*Task to carry out*. Continue the forum thread comparing four-stroke and two-stroke outboard motors for a skiff, picking up after its final post.

*Article*.
## Begin

The F70 is the perfect power for the Strike. Will be wort it to spend the extra 2 K specially if you going to keep this Skiff for long long time and if one day you need to sell it will be easier with the F70 .


----------



## timogleason (Jul 27, 2013)

> I did get confirmation from Liz that the Suzuki is available for the Strike.  She is getting me a price.
> 
> I've compared engine prices online and I *think* the Suzuki might even be cheaper than the E-Tec.  I'll keep you posted.


Interesting - I was getting a bit higher price for Suzuki online in a very brief search. My guess is BT is getting a smoking deal from Evinrude because they hang so many of them off their boats. Wonder if BT has worked out a good prop for the Suzuki. Still like the idea of the F70 but can't swing it... If you get anywhere on Suzuki price with BT, you don't need to give me a price here in forum but I'd be curious if it was comparable. Thanks /tg


----------



## MSG (Jan 11, 2010)

I've had 2 e tecs and a few 4 strokes on boats. I would never choose the e tec over a 4 stroke unless there was a significant weight advantage. Once you go 4 stroke you will never want to go back - the 2 stroke seems so primitive by comparison.


----------



## el9surf (Dec 23, 2008)

How were your experiences with etecs? 

You must have liked them enough to go back for a second one.


----------



## MSG (Jan 11, 2010)

I bought my boats with e tecs pre owned - they came with them. As I said, I would never have one unless there was a really substantial weight savings. Mine have been trouble free, but they are nothing like 4 strokes in terms of quiet, smooth and also use more fuel than 4 strokes, in addition to having to make sure there is oil in the tank. To me personally, no advantages that I appreciate - i'd rather have better economy and silky smoothness.


----------



## Palmetto3584 (Jun 21, 2012)

I have a Yamaha F70 on my HB 17.8. My top end speed is 42 according to my Raymarine unit (I haven't confirmed with a GPS speedometer). This was with two people in the boat. I will say that I don't think this is typical. According to my rep at HB, this was the fastest 17.8/F70 combo to date. I guess I just got a hot engine.

I have put 20 hrs on my f70 and so far I love it. Very quiet and extremely fuel efficient. It is a few pounds more than a similar 2 stroke but I don't think the weight difference is noticeable. I personally would rather add a few more pounds and have the quietness and fuel savings of a four stroke.

With that being said, I don't think you can make a wrong choice. With the advancements in technology today, all three options are solid choices. I don't think you would see a huge difference in quality, reliability, etc. between any of the three. As with many of these discussions (boats, guns, trucks, reels, etc) it usually comes down to personal preference.

## End

*Collected data*.

## Begin

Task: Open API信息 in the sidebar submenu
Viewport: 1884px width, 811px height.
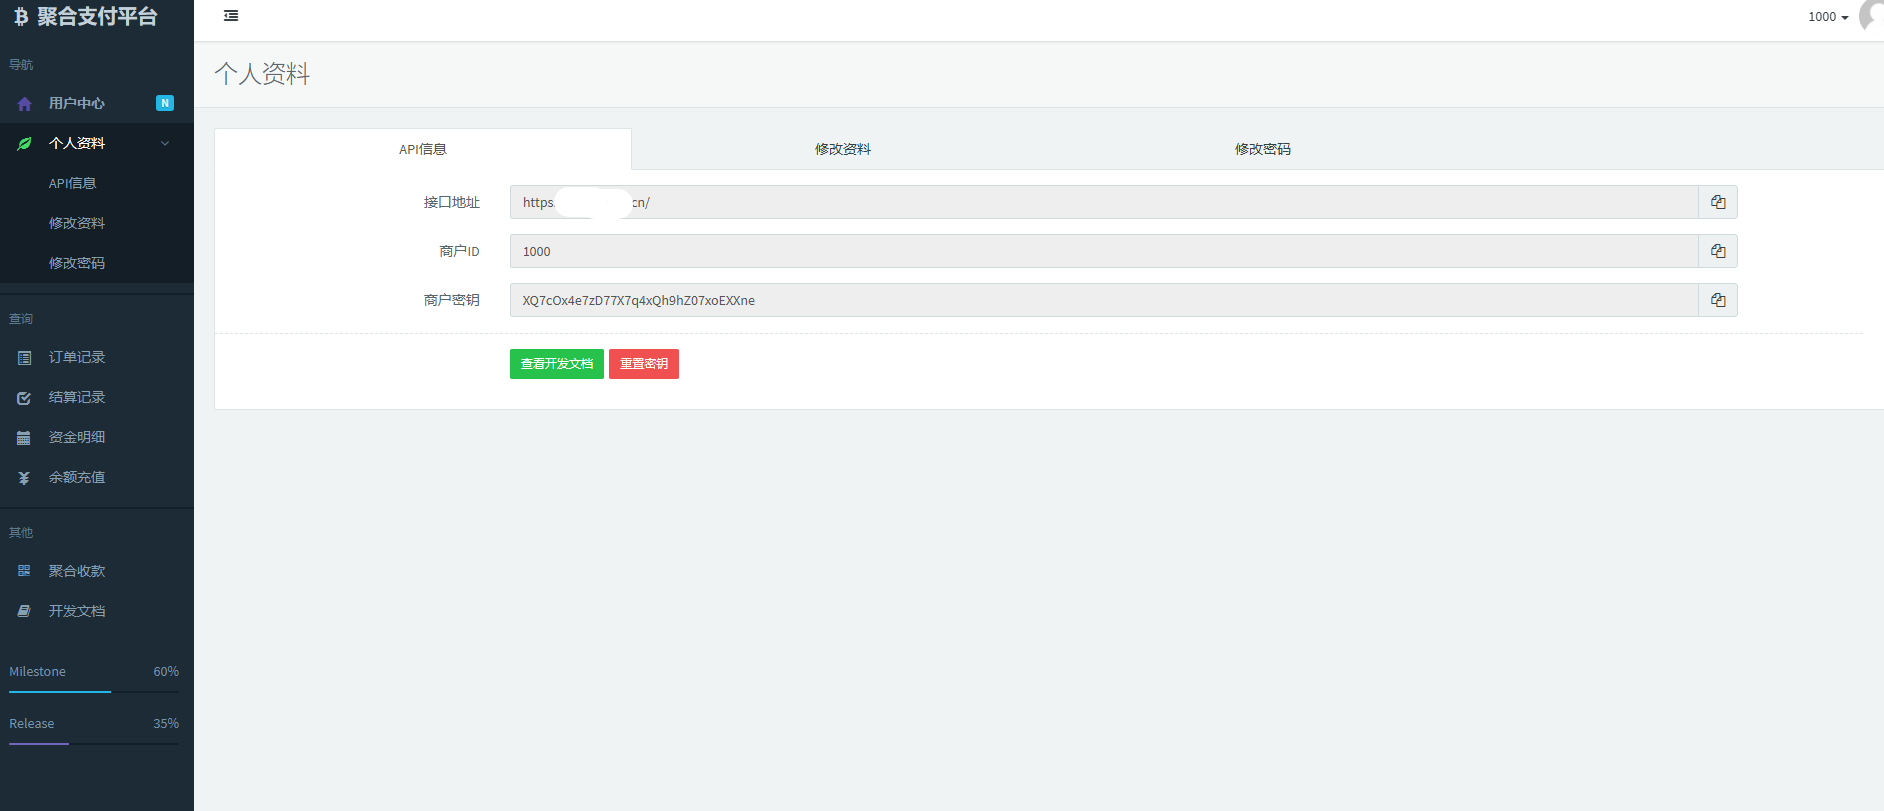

## End

*Answer to the exercise*.
----------



## coconutgroves (Sep 23, 2013)

Great info, thanks for the detailed replies.

I did confirm with BT the price on the Suzuki and it is $500 more that the E-Tec 60, but $1,500 lower than the Yamaha F70. I think timgleason is right that Evinrude gives builders a really good price on them compared to others.

So I am leaning towards the Suzuki for cost and to save a little weight. Every little bit helps - I want to ensure that 6" draft. If it is more than 6", I would lean towards the Micro.

Next step is getting a plane ticket and flying out to the factory.


----------



## timogleason (Jul 27, 2013)

> Great info, thanks for the detailed replies.
> 
> I did confirm with BT the price on the Suzuki and it is $500 more that the E-Tec 60, but $1,500 lower than the Yamaha F70.  I think timgleason is right that Evinrude gives builders a really good price on them compared to others.
> 
> ...


thanks for info! fuel for thought...If you go with the Strike, Enjoy!


----------



## Capt. Gregg McKee (Sep 28, 2007)

In two weeks my Yamaha F70 will be two years old and will have 700 hours on it.  In that time it's run flawlessly except for two months ago when I got a tank of contaminated fuel that would knocked out any engine.  (Thanks Shell station on Pine Island road.)  Other than that, I've never owned a better outboard.  On my BT3 it gives me a cruising speed of 28.5mph and burns 3gph.  With the right prop on a Strike you see more speed and less fuel consumption.  At 247lbs it won't really affect the draft much more than the 60hp options.  On top of all that, it's the quietest engine of the bunch and you can easily hold a normal conversation at running speed.  

The one place where the F70 comes up short is the hole shot.  The low end torque just isn't there but with the jack plate and proper use of the trim tabs I can easily pop up my much heavier BT3 in about two feet of water without ripping up the bottom.  Again, the lighter Strike will do even better.  Yes, you'll pay a lot more for this motor but a Strike/F70 is the best technical skiff on the market and still thousands of $ less than its competitors.  Can't go wrong no matter what you hang on the back.


----------



## coconutgroves (Sep 23, 2013)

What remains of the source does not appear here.